___ SOURCE MATERIAL

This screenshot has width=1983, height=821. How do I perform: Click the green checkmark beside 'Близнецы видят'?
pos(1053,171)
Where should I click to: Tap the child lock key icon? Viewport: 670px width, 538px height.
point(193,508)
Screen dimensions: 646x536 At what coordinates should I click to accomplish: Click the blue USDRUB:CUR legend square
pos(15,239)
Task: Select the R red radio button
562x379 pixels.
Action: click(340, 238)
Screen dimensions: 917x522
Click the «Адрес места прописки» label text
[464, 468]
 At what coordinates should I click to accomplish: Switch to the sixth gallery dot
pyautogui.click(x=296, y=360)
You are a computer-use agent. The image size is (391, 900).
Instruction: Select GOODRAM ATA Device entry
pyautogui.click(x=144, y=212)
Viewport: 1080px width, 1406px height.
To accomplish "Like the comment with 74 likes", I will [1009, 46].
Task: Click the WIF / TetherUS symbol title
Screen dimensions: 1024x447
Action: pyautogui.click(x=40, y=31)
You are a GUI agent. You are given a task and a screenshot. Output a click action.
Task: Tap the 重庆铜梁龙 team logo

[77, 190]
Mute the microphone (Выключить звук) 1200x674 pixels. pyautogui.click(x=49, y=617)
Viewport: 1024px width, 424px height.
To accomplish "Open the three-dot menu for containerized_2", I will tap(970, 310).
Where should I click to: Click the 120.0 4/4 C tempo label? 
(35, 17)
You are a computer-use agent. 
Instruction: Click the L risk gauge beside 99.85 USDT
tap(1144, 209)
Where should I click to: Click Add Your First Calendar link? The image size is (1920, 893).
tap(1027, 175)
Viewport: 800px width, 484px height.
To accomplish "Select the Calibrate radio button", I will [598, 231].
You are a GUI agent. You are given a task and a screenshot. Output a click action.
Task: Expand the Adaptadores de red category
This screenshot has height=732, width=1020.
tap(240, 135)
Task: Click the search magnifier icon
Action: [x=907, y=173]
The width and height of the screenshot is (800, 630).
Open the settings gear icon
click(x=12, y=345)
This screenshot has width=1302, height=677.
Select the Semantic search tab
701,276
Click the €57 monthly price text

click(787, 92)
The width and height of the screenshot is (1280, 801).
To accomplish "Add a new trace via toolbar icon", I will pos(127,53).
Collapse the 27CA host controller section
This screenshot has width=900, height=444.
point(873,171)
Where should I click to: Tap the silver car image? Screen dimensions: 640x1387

______

* _PROBLEM DESCRIPTION_: The response has to give back every record verbatim.

* _RESPONSE TO THIS EXERCISE_:
This screenshot has width=1983, height=821. How do I perform: Click the green checkmark beside 'Близнецы видят'?
pos(1053,171)
Where should I click to: Tap the child lock key icon? Viewport: 670px width, 538px height.
point(193,508)
Screen dimensions: 646x536 At what coordinates should I click to accomplish: Click the blue USDRUB:CUR legend square
pos(15,239)
Task: Select the R red radio button
562x379 pixels.
Action: click(340, 238)
Screen dimensions: 917x522
Click the «Адрес места прописки» label text
[464, 468]
 At what coordinates should I click to accomplish: Switch to the sixth gallery dot
pyautogui.click(x=296, y=360)
You are a computer-use agent. The image size is (391, 900).
Instruction: Select GOODRAM ATA Device entry
pyautogui.click(x=144, y=212)
Viewport: 1080px width, 1406px height.
To accomplish "Like the comment with 74 likes", I will [1009, 46].
Task: Click the WIF / TetherUS symbol title
Screen dimensions: 1024x447
Action: pyautogui.click(x=40, y=31)
You are a GUI agent. You are given a task and a screenshot. Output a click action.
Task: Tap the 重庆铜梁龙 team logo

[77, 190]
Mute the microphone (Выключить звук) 1200x674 pixels. pyautogui.click(x=49, y=617)
Viewport: 1024px width, 424px height.
To accomplish "Open the three-dot menu for containerized_2", I will tap(970, 310).
Where should I click to: Click the 120.0 4/4 C tempo label? 
(35, 17)
You are a computer-use agent. 
Instruction: Click the L risk gauge beside 99.85 USDT
tap(1144, 209)
Where should I click to: Click Add Your First Calendar link? The image size is (1920, 893).
tap(1027, 175)
Viewport: 800px width, 484px height.
To accomplish "Select the Calibrate radio button", I will [598, 231].
You are a GUI agent. You are given a task and a screenshot. Output a click action.
Task: Expand the Adaptadores de red category
This screenshot has height=732, width=1020.
tap(240, 135)
Task: Click the search magnifier icon
Action: [x=907, y=173]
The width and height of the screenshot is (800, 630).
Open the settings gear icon
click(x=12, y=345)
This screenshot has width=1302, height=677.
Select the Semantic search tab
701,276
Click the €57 monthly price text

click(787, 92)
The width and height of the screenshot is (1280, 801).
To accomplish "Add a new trace via toolbar icon", I will pos(127,53).
Collapse the 27CA host controller section
This screenshot has width=900, height=444.
point(873,171)
Where should I click to: Tap the silver car image? Screen dimensions: 640x1387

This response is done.